Microrrelato sobre el hombre maduro que, en una suerte de balance de la vida, ve cómo ha entrado ya en declive y le toca, ya, valorar la vida en su cuenta atrás.
Me dijeron hace poco que, a mis cincuenta años cumplidos, debía dejar de tomar alcoholes fuertes, aunque fuera ocasionalmente. Me dijeron que me convenía caminar una horita al día. Nada de machacarse en el gimnasio: paseos a ritmo moderado pero constante. Me impusieron la responsabilidad de seguir una dieta blanda.
Hace pocos años, me implantaron dos muelas a precio de oro. También tuve mi primer episodio oncológico. Era obeso y no me comía un colín, con mi timidez añadida. De repente, ha pasado el tiempo, he adelgazado por prescripción médica y me veo bien ante el espejo.
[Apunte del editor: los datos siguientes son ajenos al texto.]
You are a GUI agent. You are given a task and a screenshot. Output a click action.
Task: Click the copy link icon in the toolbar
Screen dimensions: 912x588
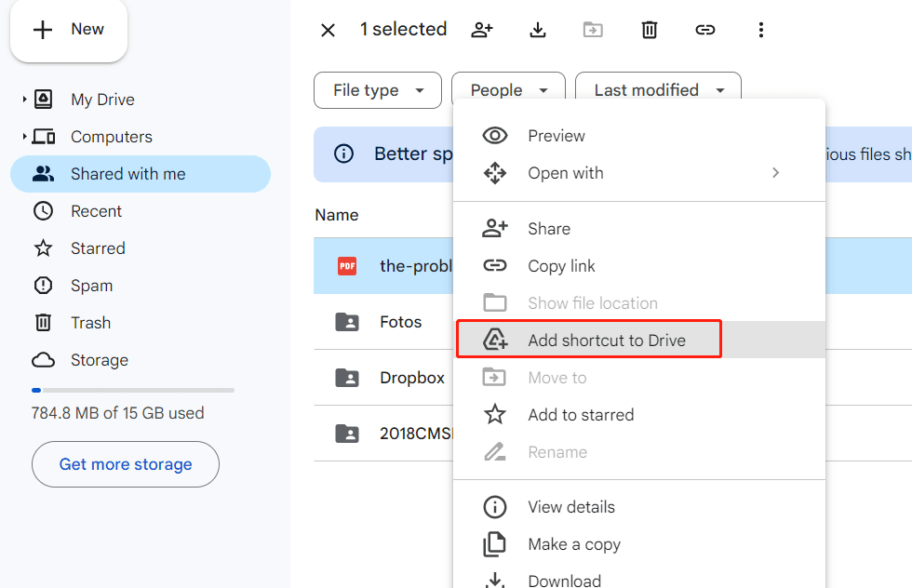pos(705,30)
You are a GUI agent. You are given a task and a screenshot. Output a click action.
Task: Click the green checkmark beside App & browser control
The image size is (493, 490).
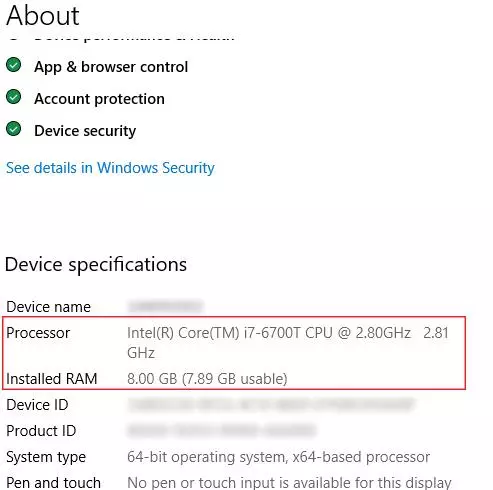click(14, 65)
Salvo cuando miro fijamente mis ojos y penetro en mi esencia declinante. He ganado la sabiduría que me daría confianza ante vidas más jóvenes, pero he perdido el vigor físico necesario.
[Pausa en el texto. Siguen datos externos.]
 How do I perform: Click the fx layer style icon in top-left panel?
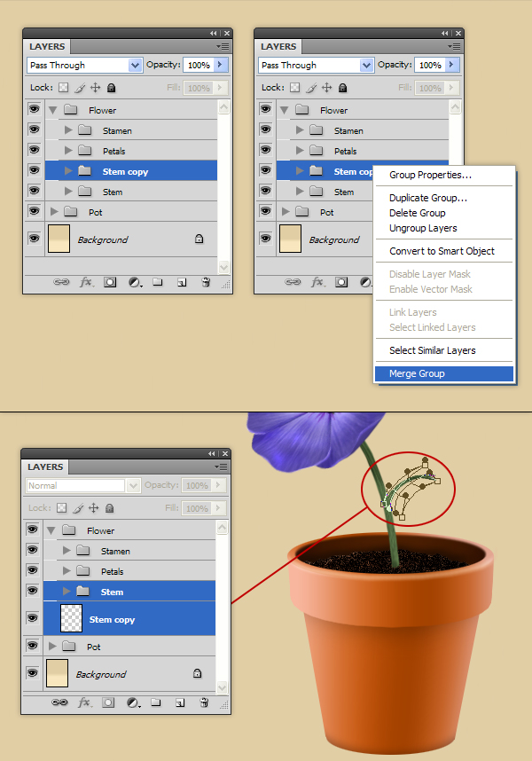tap(86, 282)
De tal modo, salgo un día a la calle, como tantos otros, hipnotizado por la belleza de la juventud y el equilibrio de la madurez, buscando, al alzar la mirada, un cielo no contaminado, esperando un haz de luz revigorizante sobre mi rostro. Y me digo que la vida sigue en su cuenta atrás, como un reloj de arena al que ya hemos dado la vuelta para que su contenido empiece a caer. Generando un poso, el poso de la vida.